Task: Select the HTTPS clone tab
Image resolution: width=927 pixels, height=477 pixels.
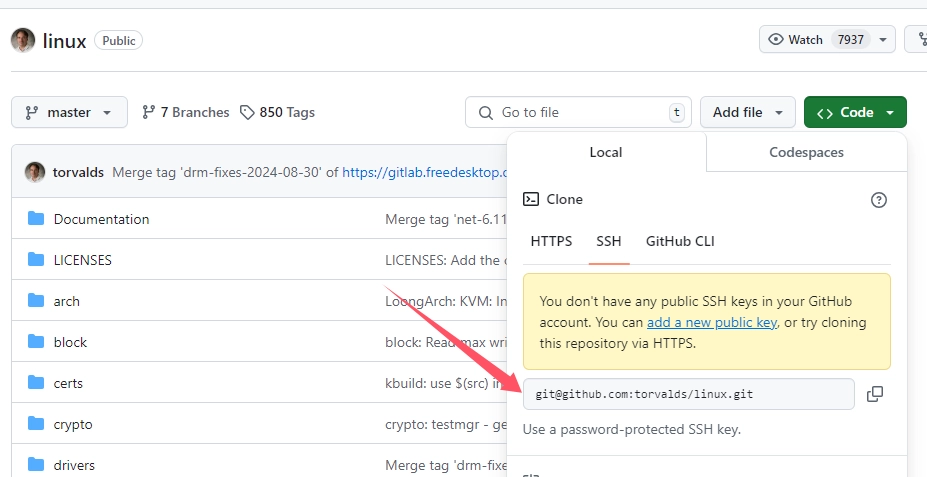Action: coord(551,241)
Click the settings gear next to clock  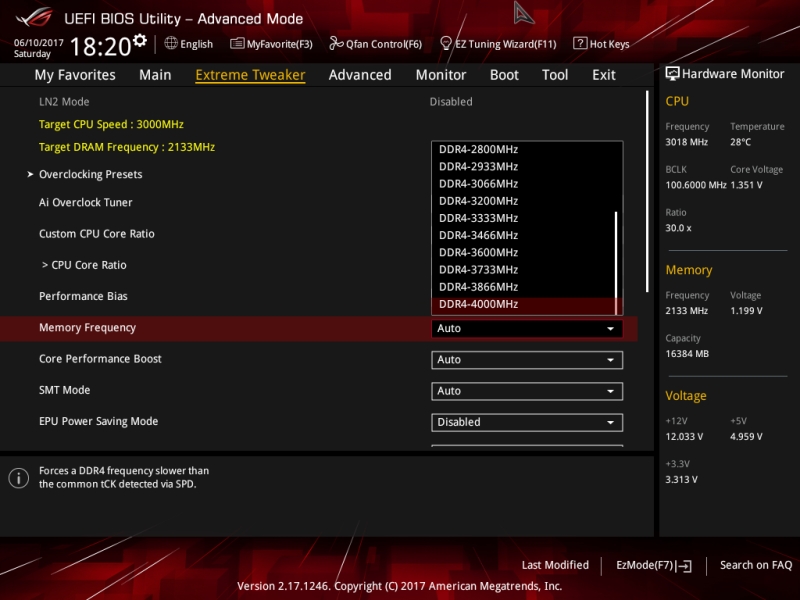(x=140, y=40)
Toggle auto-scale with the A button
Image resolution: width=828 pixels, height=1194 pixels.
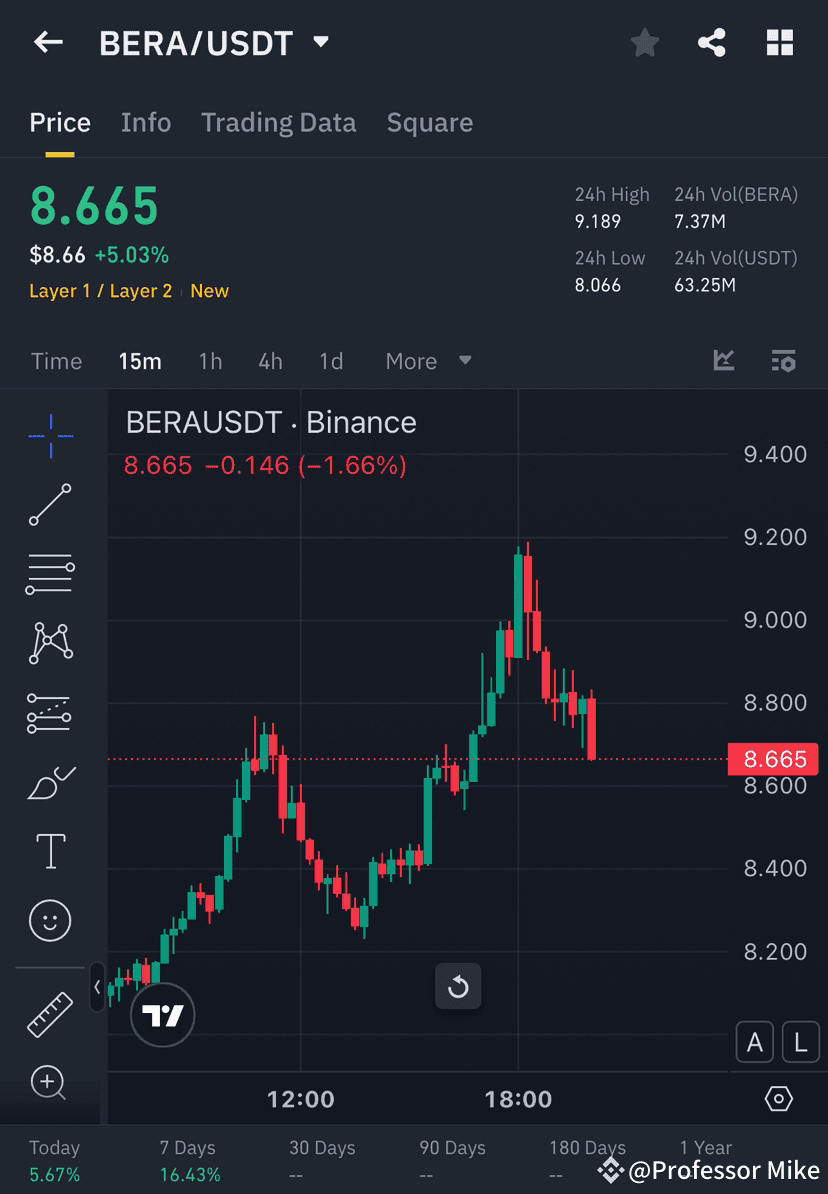coord(755,1042)
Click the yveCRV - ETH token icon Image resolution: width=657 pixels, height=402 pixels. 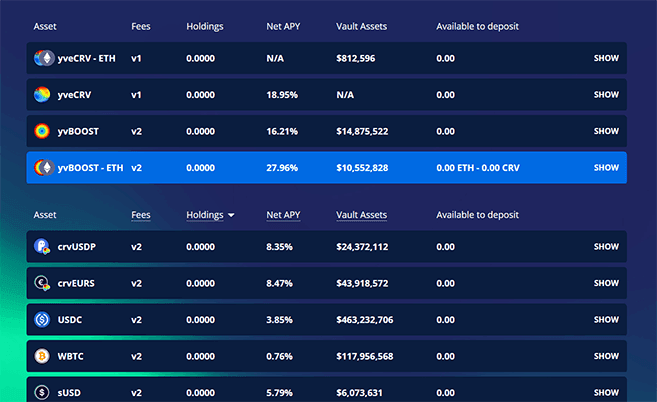coord(42,58)
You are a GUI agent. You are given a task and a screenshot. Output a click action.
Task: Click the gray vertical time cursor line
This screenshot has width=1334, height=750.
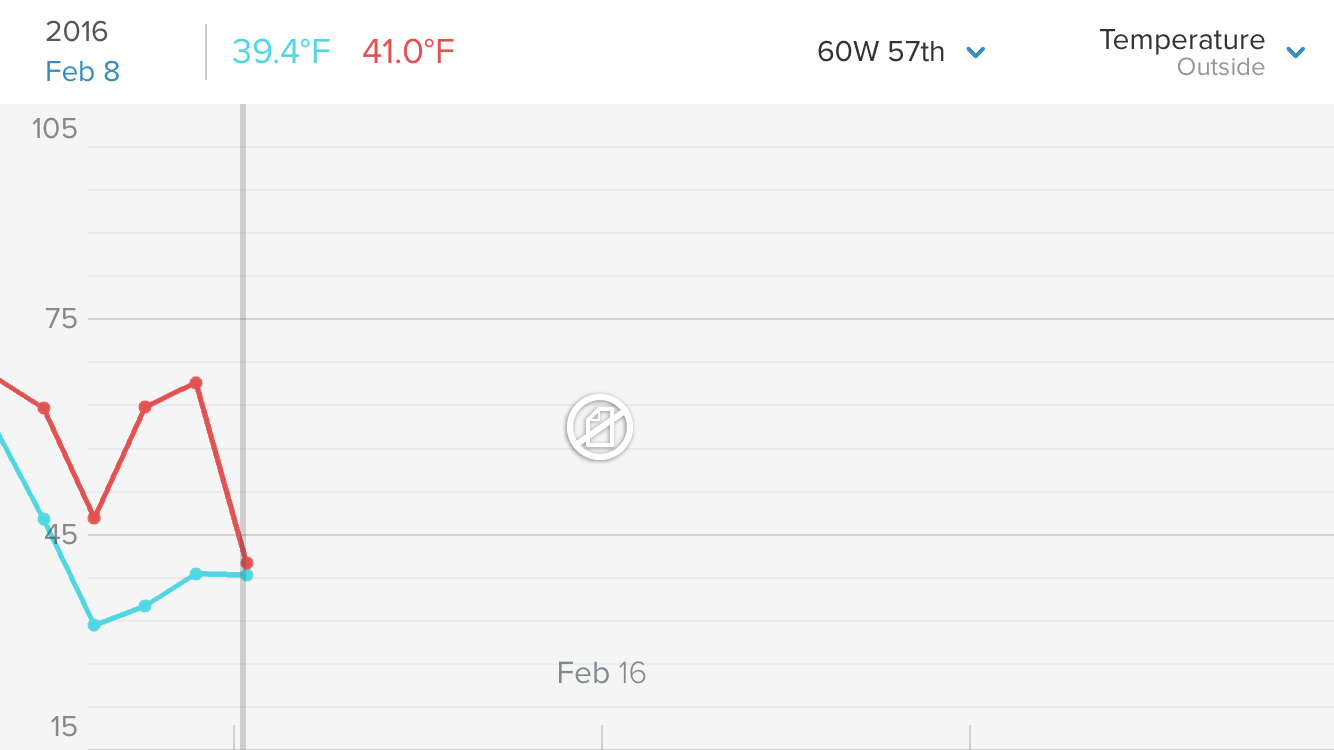click(x=242, y=427)
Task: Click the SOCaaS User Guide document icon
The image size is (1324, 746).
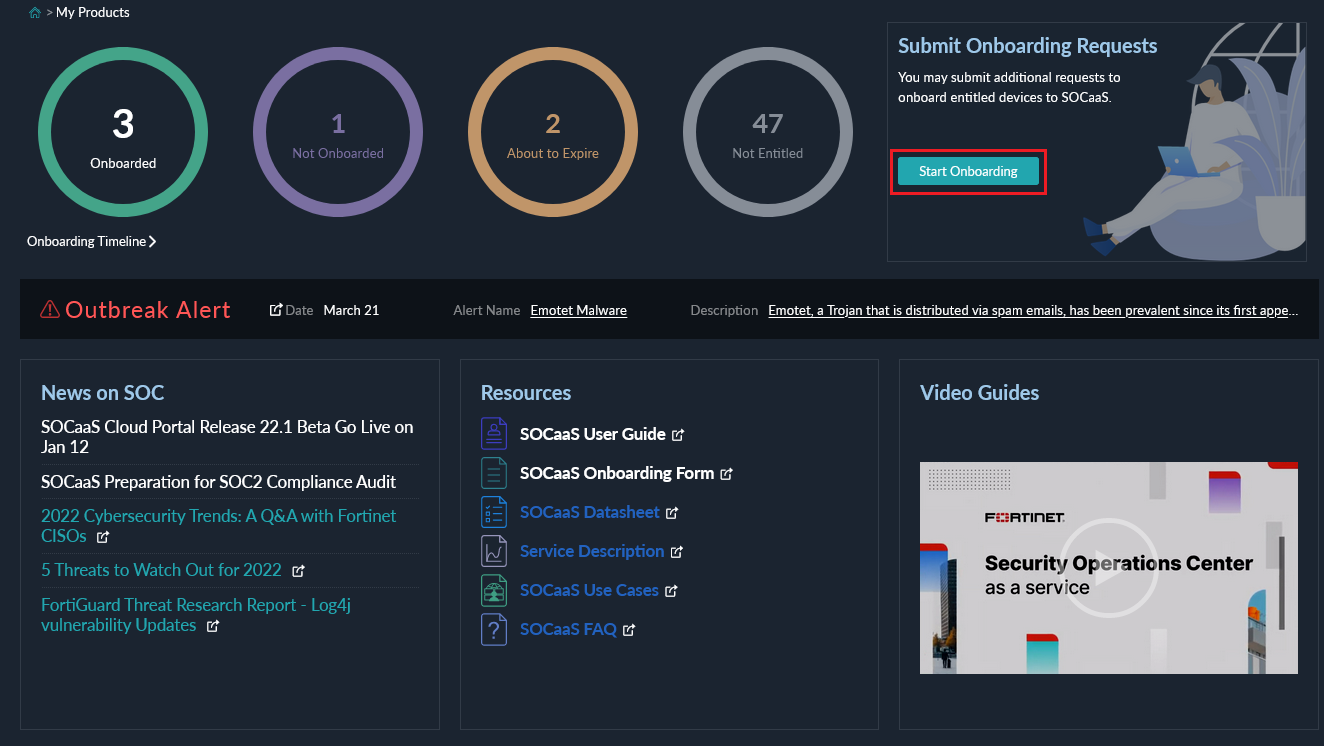Action: [x=494, y=433]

-*-

Task requirements: Please output only the lines running from the one that holds "Task: Click the SOCaaS" through the last line of the entries, both ends included, without any images.

Result for this task:
Task: Click the SOCaaS User Guide document icon
The image size is (1324, 746).
Action: [x=494, y=433]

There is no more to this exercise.